If you have a large bedroom, you could consider buying two single beds or even opt for a zip and link set where the two beds can be joined together to form a super king size. Having said that, many modern houses tend to have smaller bedrooms as the demand for 4 or 5 bedroomed properties results in a squeeze on room sizes upstairs. So, for many couples, a super king size bed is out of the question.
Here are just ten reasons why a bigger bed is better:
- Because a standard double bed (135cm/4ft 6in) gives each person just 2ft 3in of space – less than a baby in a cot. Now how squeezed is that?
- Ergonomic studies show that couples sleep better in a bigger bed. Before the trials only 15% said they would buy a larger than standard bed. Afterwards 50% said they would. (Ergonomic pilot study by the National Bed Federation, 1995.)
- Because you spend a third of your life in bed – by the time we are 50 we’ll each have spent some 16 years in bed. If you are going to spend all that time there, why take the trip to dreamland in tourist class when you can go first class?
- Because it doesn’t necessarily cost a whole heap more to move up a size. Over seven years, every £100 spent on a new bed costs just 3.9p per night.
- Because 16 other countries can’t be wrong! That’s how many boast bigger average bed sizes than Britain. Top of the league are Belgium, Greece, Holland, Iceland, Finland and Switzerland where most people sleep in a roomy 160cm by 200cm bed. By contrast we Brits still buy more 135cm by 190cm beds.
- Because you spend as much as you can afford on the best possible house, holiday, car, kitchen, TV and sound system. So why so stingy when it comes to buying a bigger bed?
- Because you wouldn’t want to get left behind! Although two-thirds of us still opt for the standard size, larger beds are becoming ever more popular among those with the bedroom space to take one: 33% of double divan and bedstead sales are now 5ft (king-size) or larger. (GfK NOP Consumer Scope Beds and Mattresses Market Monitor, December 2010).

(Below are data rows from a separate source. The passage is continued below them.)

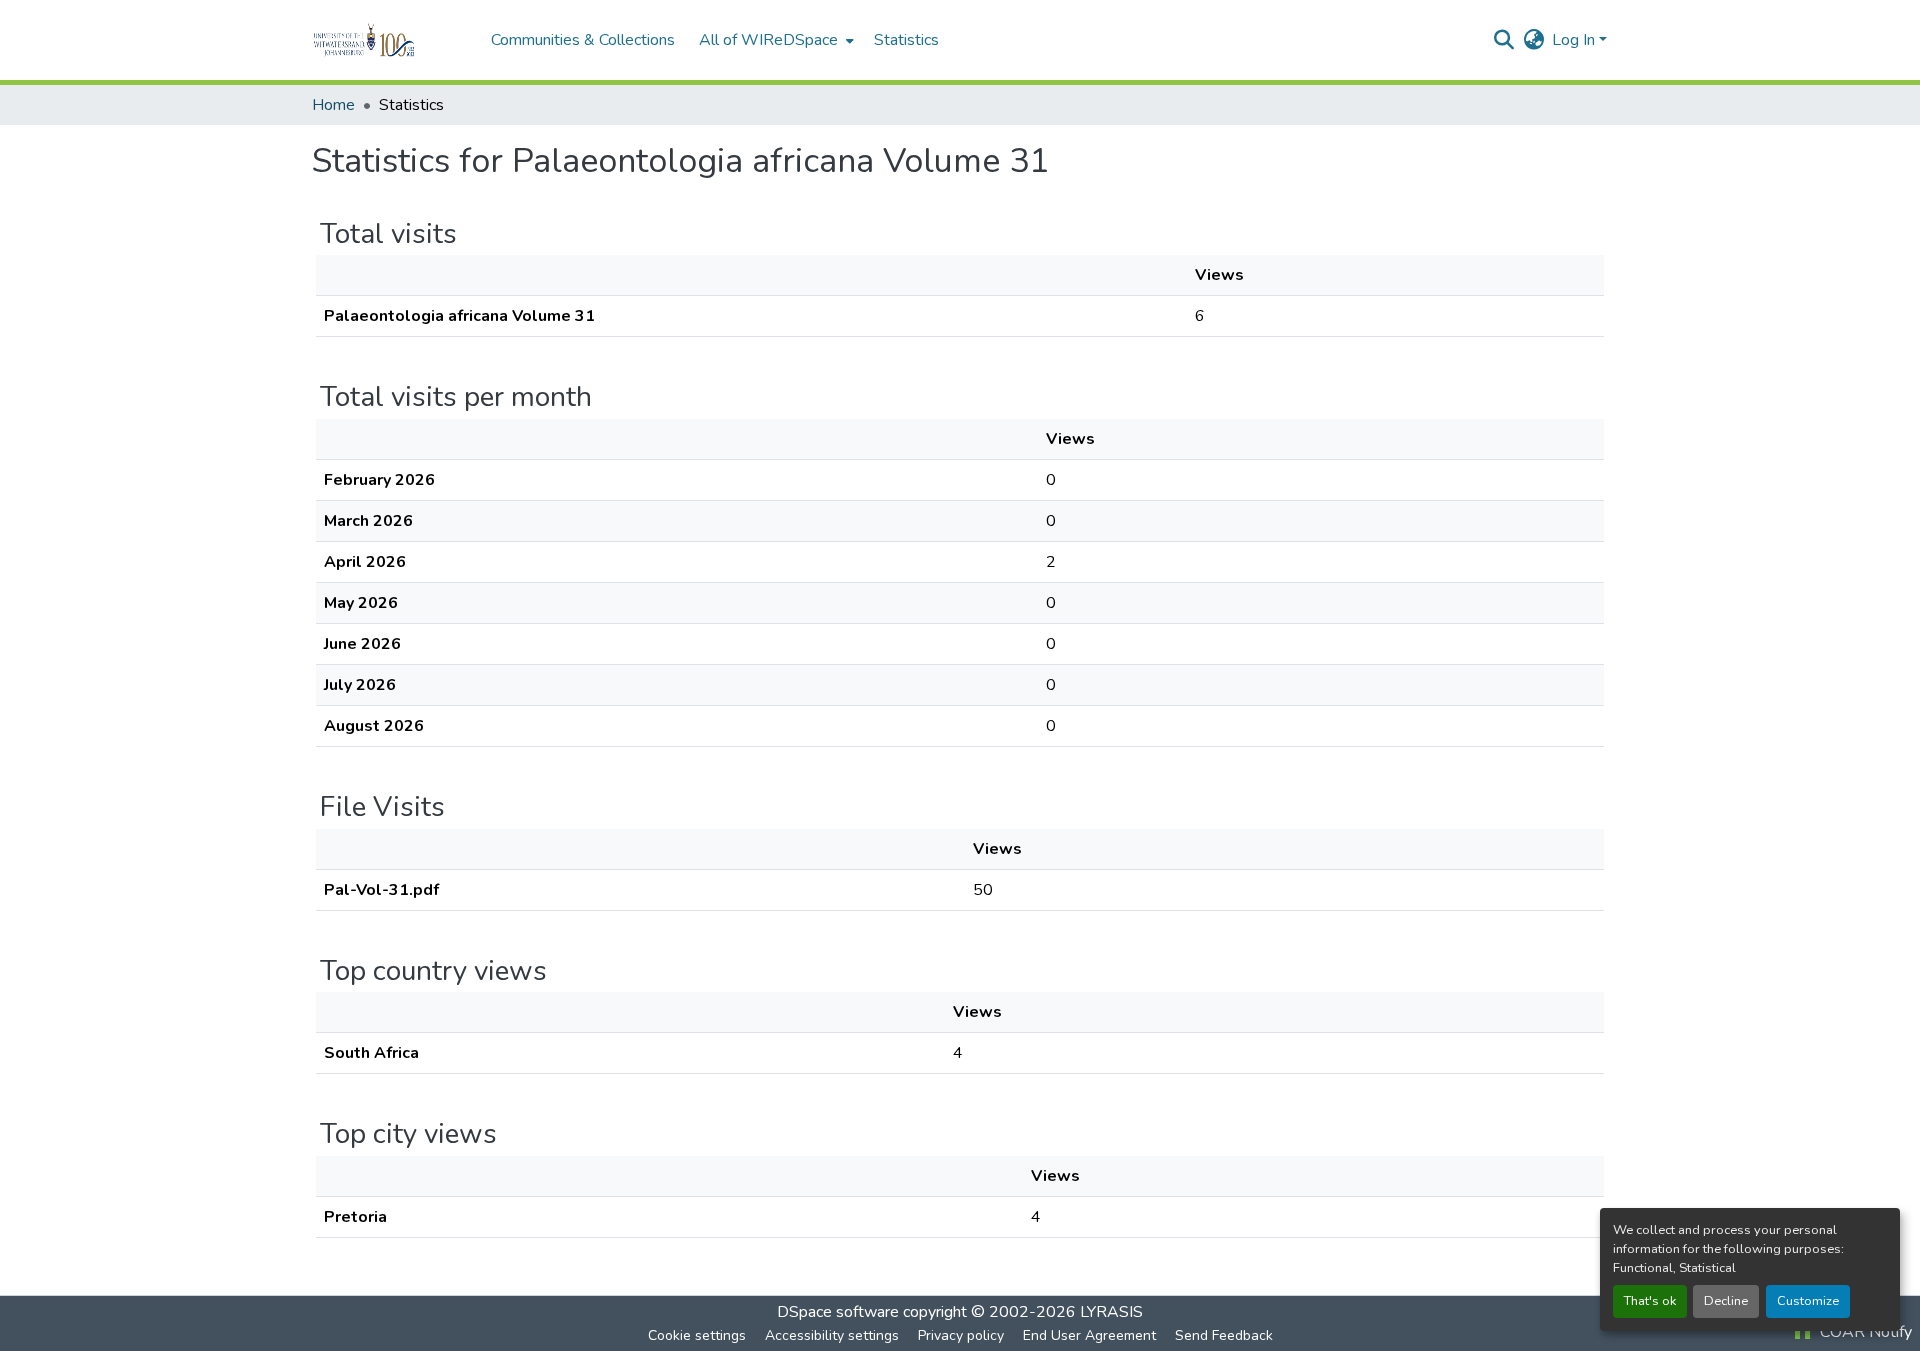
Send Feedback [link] (1224, 1335)
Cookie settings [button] (697, 1335)
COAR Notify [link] (1864, 1332)
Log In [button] (1575, 40)
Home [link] (333, 105)
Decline (1726, 1301)
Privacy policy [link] (961, 1335)
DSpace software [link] (838, 1312)
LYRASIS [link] (1111, 1312)
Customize (1808, 1301)
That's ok (1650, 1301)
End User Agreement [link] (1089, 1335)
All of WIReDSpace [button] (768, 40)
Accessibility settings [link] (832, 1335)
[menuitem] (774, 40)
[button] (391, 40)
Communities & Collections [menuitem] (583, 40)
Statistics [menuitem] (906, 40)
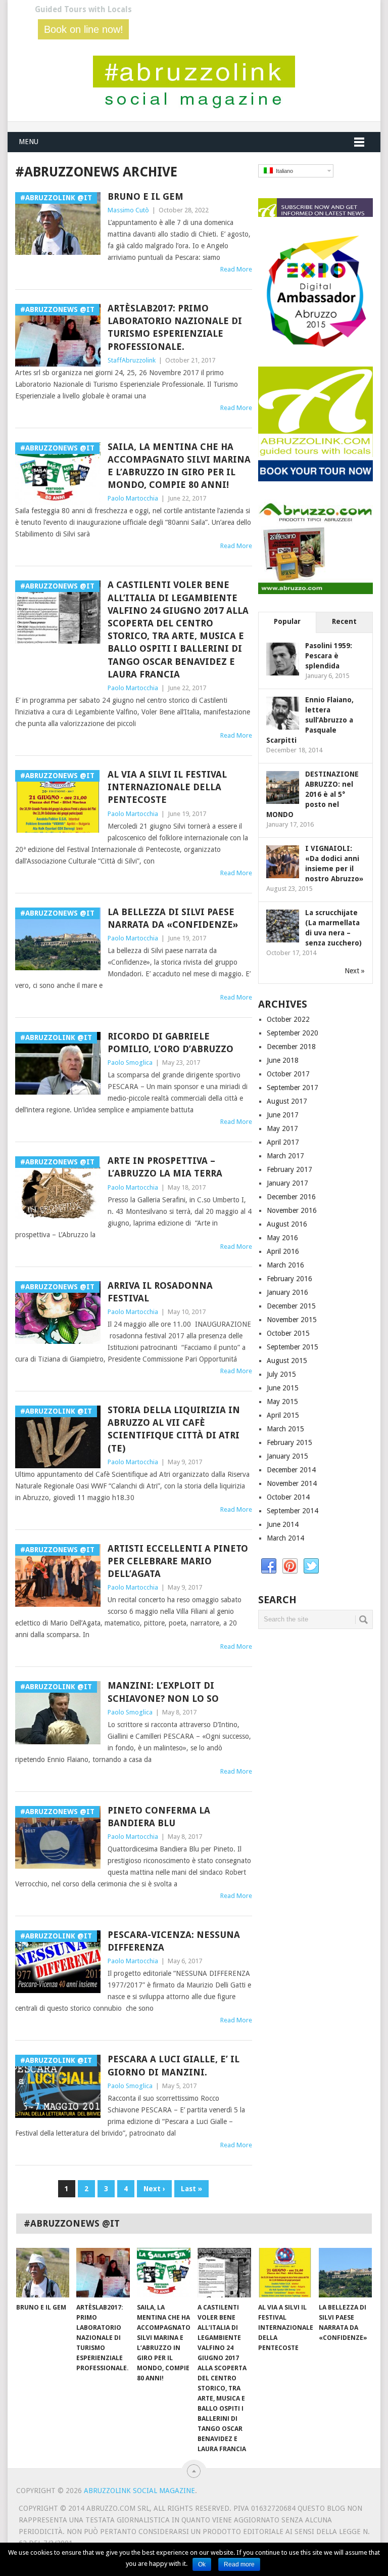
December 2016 (291, 1197)
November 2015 (292, 1320)
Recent (344, 621)
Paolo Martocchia (133, 498)
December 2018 (291, 1047)
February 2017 (289, 1169)
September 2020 (292, 1033)
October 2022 (288, 1019)
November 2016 (292, 1210)
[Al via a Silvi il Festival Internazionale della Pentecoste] (285, 2272)
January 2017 (287, 1183)
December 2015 (291, 1306)
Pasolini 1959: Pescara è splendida (328, 656)
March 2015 (285, 1429)
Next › (154, 2189)
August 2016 (287, 1224)
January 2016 (287, 1292)
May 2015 (282, 1401)
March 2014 (285, 1538)
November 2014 (292, 1483)
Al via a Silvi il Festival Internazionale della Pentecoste (167, 787)
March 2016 (285, 1265)
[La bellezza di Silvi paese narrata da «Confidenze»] (345, 2272)
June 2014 (283, 1524)
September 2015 (292, 1347)
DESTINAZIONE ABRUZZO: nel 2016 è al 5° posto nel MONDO (312, 794)
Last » (191, 2189)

- Because the average person wriggles and turns some 60 to 70 times a night – so you want to put as much space between you and your mate as possible to reduce the disturbance factor.
- Because you may not be as young as you were – or as slim! A 2014 report from the World Health Organisation said that 28.1% of adults in the UK were classified as obese in which case the ‘two in a 4 ft 6ins scenario’ could be putting a severe strain on your relationship.
- Because once you’ve slept in a king-size, you’ll never want to be a second class sleeper again!